Directives:
A - From the passage on vanadium oxide coatings, list every numerical value that appears with a unit or a percent sign.
B - Please carry on the passage on vanadium oxide coatings, starting after its final sentence.

--- BEGIN Page extract ---

Standard methods of X-ray diffraction studies did not yield results due to the high degree of coating amorphism. Energy-dispersive analysis is also not applicable, since the vanadium and oxygen lines partially overlap and an accurate quantitative assessment is not possible. In this case, a comparison of the energy spectrum of the obtained coatings with the corresponding reference V₂O₅ was carried out. All peaks coincided with an accuracy of up to 2%. The method chosen in the work is the study of Raman spectra of vanadium oxide coatings obtained on the sapphire surface. Information on the quality of the optical surface and Raman spectrum data are shown in Figure 3. In addition to this evaluation method, transmission spectra of plane-parallel plates with a deposited coating before and after annealing were used. As a result of changing the optical constants of the material, the cutoff position shifted from 516 nm, characteristic of V₂O₅, towards 1600 nm (Figure 3c). This value corresponds to a band gap of about 0.7 eV, characteristic of vanadium dioxide.

--- END Page extract ---
--- BEGIN Extracted information ---

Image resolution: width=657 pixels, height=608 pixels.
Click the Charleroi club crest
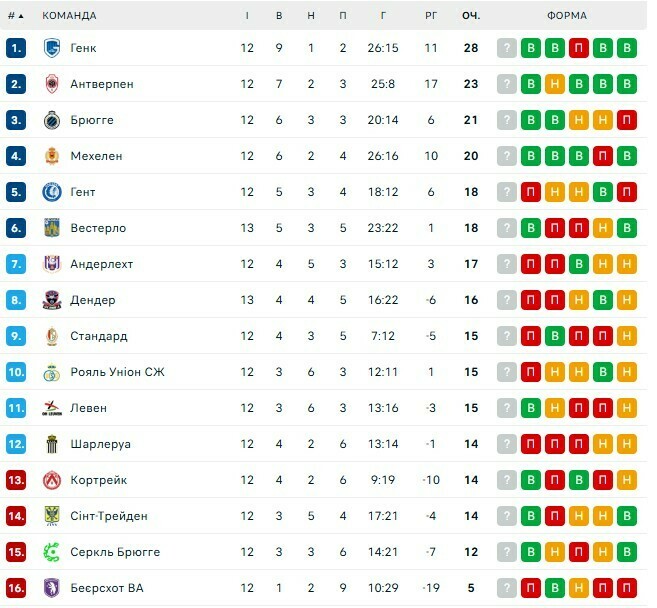(x=52, y=444)
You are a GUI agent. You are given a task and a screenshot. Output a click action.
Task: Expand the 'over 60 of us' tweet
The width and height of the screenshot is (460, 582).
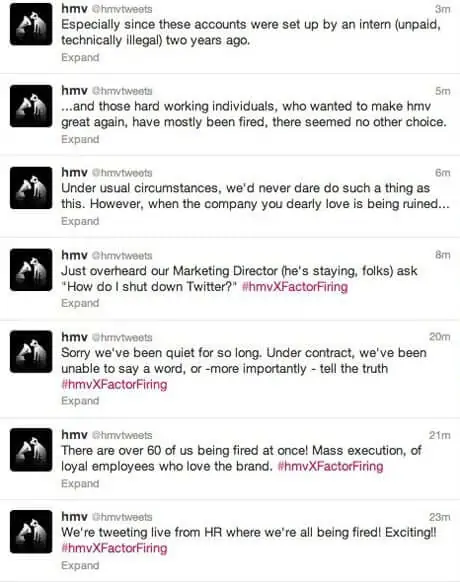point(80,484)
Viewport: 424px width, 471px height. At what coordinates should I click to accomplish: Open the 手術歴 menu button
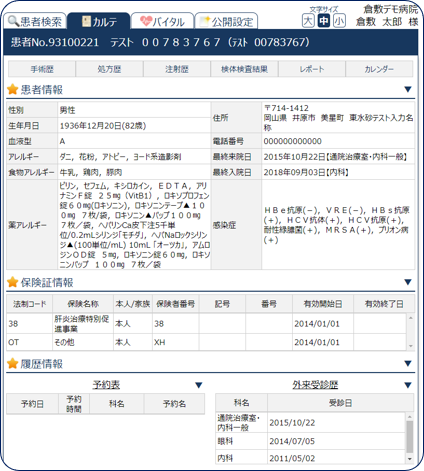[x=42, y=69]
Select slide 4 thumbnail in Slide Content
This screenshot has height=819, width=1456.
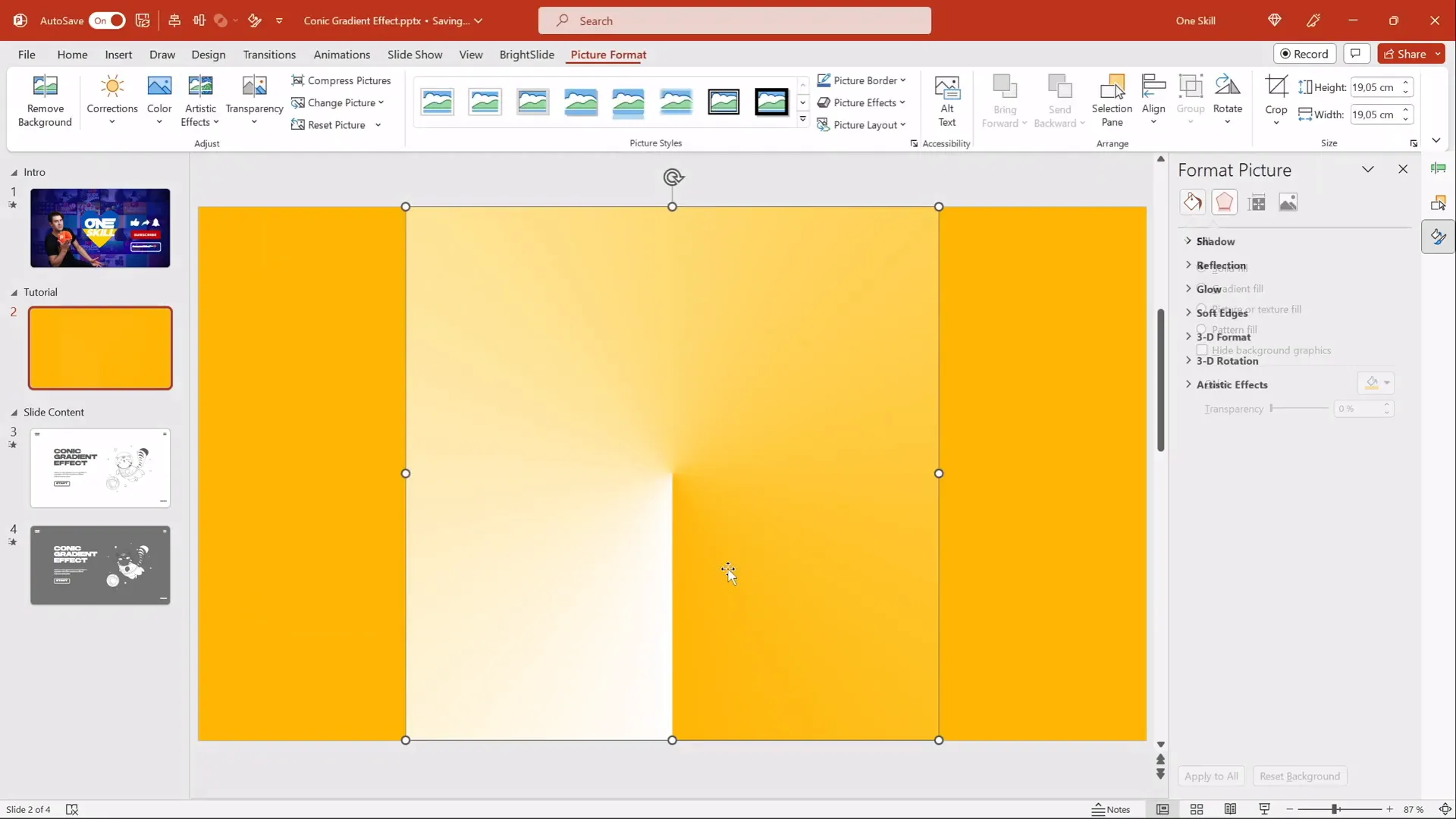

--- END Extracted information ---

Answers provided:
A - 2%, 516 nm, 1600 nm, 0.7 eV

B -
As can be seen from the presented data, the coating is uniform, but the composition requires explanation. It is clearly seen that the obtained coatings (Figure 3b black line) consist of a mixture of four oxides with characteristic peaks in the Raman spectra: V₂O₅ (145, 405, 688, 992 cm⁻¹), V₆O₁₃ (161, 845, 880, 936, 1033 cm⁻¹), VO₂ (193, 223 cm⁻¹), V₃O₅ (294, 487 cm⁻¹) [21,24]. The peaks related to V₃O₅ are partially overlapped by the sapphire lines. All coatings are characterized by a dominant amount of vanadium pentoxide in the material, which is not surprising since the oxidation state of the VTIP precursor molecules is 5 and it is energetically more efficient to obtain this oxide during the reaction. The content of VO₂ and V₃O₅ is trace, so their effect on the properties of the coating is small. Large V₆O₁₃ is formed during the reaction of thermal rearrangement of isopropoxide groups [25]. To study the most interesting vanadium oxide VO₂ for applied science, it is necessary to reduce the amount of oxygen in the resulting coatings by compensating for oxidation processes during the synthesis of the coating. The use of a reducing hydrogen environment leads to the formation of radicals with a lower oxidation state than VTIP in greater quantities. This leads to an increase in the content of VO₂ and V₃O₅ in the coating, but does not allow the complete removal of higher oxides. The most effective technique is annealing in a hydrogen atmosphere of the already obtained coatings.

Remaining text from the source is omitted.